The rock partridges or Alectoris have a distinctive cry 'ke-ke-lek'; still, they have other cries too. Four species live in the mountains of northern Africa, Europe, and Asia. They are acclimatized in England and USA.
The plumage is mottled: ashy-grey 'with a pink tinge'. On the sides - black-brown-white stripes, on the throat - a light spot, framed with a black band. They run quickly in deep ravines, on stony mountainsides, even among the deserts.
'The female of the Alpine rock partridge usually makes two nesting holes at a distance of about 100 m and lays into each from 9 to 15... eggs. Already, the great Greek scientist Aristotle (384-322 B.C.) knew that one of the clutches is incubated by the male' (S. Ratel).
A division of parental responsibilities that is very unusual for birds!
About the activity of the males of our rock partridge species scientists have a different opinion: 'The incubation is done by the female. As for the male's participation in it, then there is no precise data about it' (Professor A.V. Miheev).
The grey partridge lives in sparse forests, sylvan steppes, European steppes, the south of west Siberia, Kazakhstan, (from Scandinavia and the White Sea in the north-west to Caucasus and northern Iran in south, eastwards to Tuva).
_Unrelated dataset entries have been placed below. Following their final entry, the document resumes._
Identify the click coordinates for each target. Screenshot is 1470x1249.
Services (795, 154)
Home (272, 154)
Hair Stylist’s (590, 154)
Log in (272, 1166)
The sign that differentiates the grey partridge from the other, similar grey-brown birds is the rusty brown, horseshoe-like spot on the belly. However, in the females, it is less distinct or it is downright absent.
The life of the grey partridges is simple. In autumn and winter, they migrate in flocks. In spring, early in the morning, the males cry sharply, briefly on their nesting territories, while sitting on hills. They invite the females. They are monogamous. When a female approaches the male with an open beak, spreading the plumage out, with a grouchy 'cuckling', without any especially fancy poses, courts the female.
Somewhere out of the way, in the cereals, in shrubs alongside ravine sides, in the forest under-growth the female incubates one or two dozen of grey-brown-olive eggs. (A very fertile bird has a record: 26 eggs!) The male is close to the nest. Maybe it even incubates, according to some data. If so, then among the game birds this will be the fourth exception from the main rule, the other three are the hoatzins, the alpine rock partridges and the Virginia quails. Both male and female raise the chicks.
In areas, where winters are very snowy, (northeast Europe, west Siberia) grey partridges leave in winter for the west, Germany, and south - Ukraine, Transcaucasia, Central Asia.